Hi all

New here, currently reading first chapter of DR, but in need of advice.

My partner of over 6years (we are not married, were planning on tying the knot, but these troubles started before we got round to it) is currently engaged in an EA with a man in another country.

She first made contact on social media, while looking for like minded people. We were having arguments at the time regarding fairly important issues (political/societal what effects they would have on the kids - I won't go into the details here).

She took this new friendship to Skype, it became inappropriate. She told me this and that she had stopped it. She then tried to talk to me later about how she was missing her friend, but I was unable to deal with it emotionally, so didn't explore further other than saying that it made ME unhappy that she had those feelings. I missed the signals to work on what was wrong.

In July I saw a social media message on her timeline from the EAP saying he had got her messages and loved and missed her too. I was then suspicious, so abot a month later, I checked her phone, and her skype was open, saying she loved the EAP.

I was furious.

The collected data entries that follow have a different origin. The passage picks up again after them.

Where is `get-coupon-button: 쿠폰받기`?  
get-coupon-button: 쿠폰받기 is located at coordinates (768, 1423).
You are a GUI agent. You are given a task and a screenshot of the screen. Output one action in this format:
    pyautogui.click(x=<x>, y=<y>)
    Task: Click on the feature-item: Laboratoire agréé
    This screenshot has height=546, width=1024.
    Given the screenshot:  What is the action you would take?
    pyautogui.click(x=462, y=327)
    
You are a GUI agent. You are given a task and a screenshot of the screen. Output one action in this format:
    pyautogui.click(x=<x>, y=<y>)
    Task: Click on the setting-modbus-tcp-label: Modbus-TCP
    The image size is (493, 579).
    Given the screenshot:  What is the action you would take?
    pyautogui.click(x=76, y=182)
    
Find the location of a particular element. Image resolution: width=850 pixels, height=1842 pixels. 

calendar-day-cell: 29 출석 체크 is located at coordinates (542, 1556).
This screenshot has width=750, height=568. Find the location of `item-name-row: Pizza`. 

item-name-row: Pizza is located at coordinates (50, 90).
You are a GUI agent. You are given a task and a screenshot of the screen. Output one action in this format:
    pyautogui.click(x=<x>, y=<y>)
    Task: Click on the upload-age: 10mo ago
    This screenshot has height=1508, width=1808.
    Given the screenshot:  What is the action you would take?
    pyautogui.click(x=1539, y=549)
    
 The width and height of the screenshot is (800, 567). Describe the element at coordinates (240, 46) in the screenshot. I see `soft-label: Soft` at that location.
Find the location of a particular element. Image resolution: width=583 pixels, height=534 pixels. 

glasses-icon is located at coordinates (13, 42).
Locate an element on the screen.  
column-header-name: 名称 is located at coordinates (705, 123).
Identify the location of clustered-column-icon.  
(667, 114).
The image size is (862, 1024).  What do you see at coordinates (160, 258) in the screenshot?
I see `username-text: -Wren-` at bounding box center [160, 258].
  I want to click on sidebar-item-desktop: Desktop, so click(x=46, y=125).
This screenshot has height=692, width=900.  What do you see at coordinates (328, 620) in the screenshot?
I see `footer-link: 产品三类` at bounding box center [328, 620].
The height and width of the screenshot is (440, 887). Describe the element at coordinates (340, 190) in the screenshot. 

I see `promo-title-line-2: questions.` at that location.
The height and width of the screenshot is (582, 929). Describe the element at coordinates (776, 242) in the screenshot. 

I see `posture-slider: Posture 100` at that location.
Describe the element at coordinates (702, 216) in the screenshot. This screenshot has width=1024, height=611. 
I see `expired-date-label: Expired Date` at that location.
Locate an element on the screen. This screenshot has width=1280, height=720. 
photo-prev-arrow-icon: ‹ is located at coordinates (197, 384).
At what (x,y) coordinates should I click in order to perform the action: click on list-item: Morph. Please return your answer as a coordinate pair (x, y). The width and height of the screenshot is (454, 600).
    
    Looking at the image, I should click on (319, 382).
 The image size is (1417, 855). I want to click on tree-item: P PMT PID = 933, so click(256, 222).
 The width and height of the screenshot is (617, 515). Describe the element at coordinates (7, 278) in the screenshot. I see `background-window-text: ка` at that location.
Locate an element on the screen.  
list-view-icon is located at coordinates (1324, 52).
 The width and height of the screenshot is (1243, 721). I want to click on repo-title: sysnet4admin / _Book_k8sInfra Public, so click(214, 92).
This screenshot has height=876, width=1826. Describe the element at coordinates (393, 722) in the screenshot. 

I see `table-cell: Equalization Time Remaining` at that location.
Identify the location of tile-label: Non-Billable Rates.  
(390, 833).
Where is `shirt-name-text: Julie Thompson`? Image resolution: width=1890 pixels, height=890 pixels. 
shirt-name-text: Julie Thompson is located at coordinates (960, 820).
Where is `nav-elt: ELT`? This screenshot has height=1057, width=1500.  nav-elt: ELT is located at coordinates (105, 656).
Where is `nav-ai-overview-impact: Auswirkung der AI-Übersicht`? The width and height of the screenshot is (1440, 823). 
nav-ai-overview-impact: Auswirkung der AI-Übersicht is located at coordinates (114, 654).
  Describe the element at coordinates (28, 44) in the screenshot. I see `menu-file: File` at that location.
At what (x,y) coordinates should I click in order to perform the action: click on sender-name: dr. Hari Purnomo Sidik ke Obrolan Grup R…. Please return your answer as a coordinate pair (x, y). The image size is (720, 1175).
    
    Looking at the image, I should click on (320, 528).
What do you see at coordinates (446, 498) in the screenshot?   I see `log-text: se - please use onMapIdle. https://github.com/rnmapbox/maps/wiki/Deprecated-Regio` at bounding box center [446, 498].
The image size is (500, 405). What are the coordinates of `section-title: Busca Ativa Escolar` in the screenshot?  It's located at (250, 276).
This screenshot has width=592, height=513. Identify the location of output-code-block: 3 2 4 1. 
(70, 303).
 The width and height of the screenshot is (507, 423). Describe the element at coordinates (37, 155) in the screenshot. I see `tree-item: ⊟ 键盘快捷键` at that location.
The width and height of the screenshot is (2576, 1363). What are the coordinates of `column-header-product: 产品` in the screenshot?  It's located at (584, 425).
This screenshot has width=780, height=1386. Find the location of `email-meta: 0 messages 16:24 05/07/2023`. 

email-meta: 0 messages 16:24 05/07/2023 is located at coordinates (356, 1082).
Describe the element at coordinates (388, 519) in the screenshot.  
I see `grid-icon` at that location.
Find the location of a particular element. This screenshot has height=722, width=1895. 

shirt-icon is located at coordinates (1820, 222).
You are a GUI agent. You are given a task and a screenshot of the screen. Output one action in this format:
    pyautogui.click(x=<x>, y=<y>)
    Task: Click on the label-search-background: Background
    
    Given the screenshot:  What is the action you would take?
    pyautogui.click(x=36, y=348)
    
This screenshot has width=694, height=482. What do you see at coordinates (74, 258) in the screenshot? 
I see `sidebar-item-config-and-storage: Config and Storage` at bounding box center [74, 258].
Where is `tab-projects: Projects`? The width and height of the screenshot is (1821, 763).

I message the EAP told him to leave my wife alone (we always describe each other as husband and wife). He had not known she was in a relationship. She then went back to him with a ridiculous story about how I was an ex still living with her due to the house.
She told me she had stopped it. A couple of weeks later I found out she was at it again.

I took to all the wrong things, paranoid, spying on her internet activity. At one point I told her it wasn't fair and I couldn't go on, and she arranged to delete her account and block his email. But then she accused me of forcing her to do it. Because it was a skype account, the deactivation didn't happen for 2 months, and as the time was getting close, she kept accusing me of controlling her - so I said she could do what she wanted and reactivate it at any time, I wasn't forcing her. So she did.

She immediately set up a new email account, which I discovered. We had a bust up.

I even emailed the EAP a couple of times, once to try and rationalise him into going away, once to prove that we were a couple and he was interloping, and the third time just to wind him up that we were still together (he is a single man, not much going for him, seems quire manipulative from the comms I have seen, but it could also just be that he is in limerance too. I really don't actually care about him, have realised it's time to stop seeing him as the enemy)

When this started I was already i a separate bedroom - my daughter kept getting up in the night, and as I get up at 5am for work, it was easier for me to be closer to her rather than getting totally disturbed. I moved back in a few weeks ago, but due to me not sleeping well, and trying to look at her phone in the night, we had another major argument which ended up in her buying another bed for the spare room, but then guilting me into moving out. My daughter is now back in the MBR with her.

Since then she's tried to end it, but not succeeded. She feels in love with him. She says she loves me. But she is not committed to ending it and fixing us. I believe she is in an addictive/limerance phase.

My spying and invading her privacy has made things worse. I have blocked the internet on occasions and this has led to arguments.

I have asked her not to message him when I am at home, but she refuses, because of the 5 hour time difference, that means she would only have a short window to communicate with him. I have asked her to take her comms outside the house out of respect, but she won't, saying it is her home too.

So last night, trying to apply boundaries, I blocked skype again. This has led to another argument this morning. She tells me she won't be infantilised, and that the R is over now due to me trying to control it. I told her that I wasn't preventing here doing anything, she could use her mobile phone signal to skype, she can get another internet line put in, but I couldn't passively or actively enable her infidelity.

She refuses to acknowledge this. She now says that since I have claimed the internet, as she puts it, she is claiming 'her bedroom'. I had been planning on moving back in, since my daughter is in there, and it's still me that has to deal with her in the night. I thought that she could leave to the new bed she bought, and go to the spare room seeing as she is not facing any consequences of her actions at the minute.

So, have I acted in a controlling manner by blocking skype, and making her actively seek out ways to communicate, or is that a boundary?

Immediate response is bad - R is over, worried about money, she will move out when she is ready and take her children with her.... OUR children. She is concerned because she doesn't work, other than being employed through mu company, I go out to work, and due to long commute am out 14 hours a day. I am self employed.

Help and advice needed. Very worried. But want to save this R and look myself in the mirror.

D


--
Me: 47 WW: 35
SS: 17 D: 5
T: 7 yrs Engaged: 2 yrs
OEA confirmed: August 17 2016 ongoing since April 2016.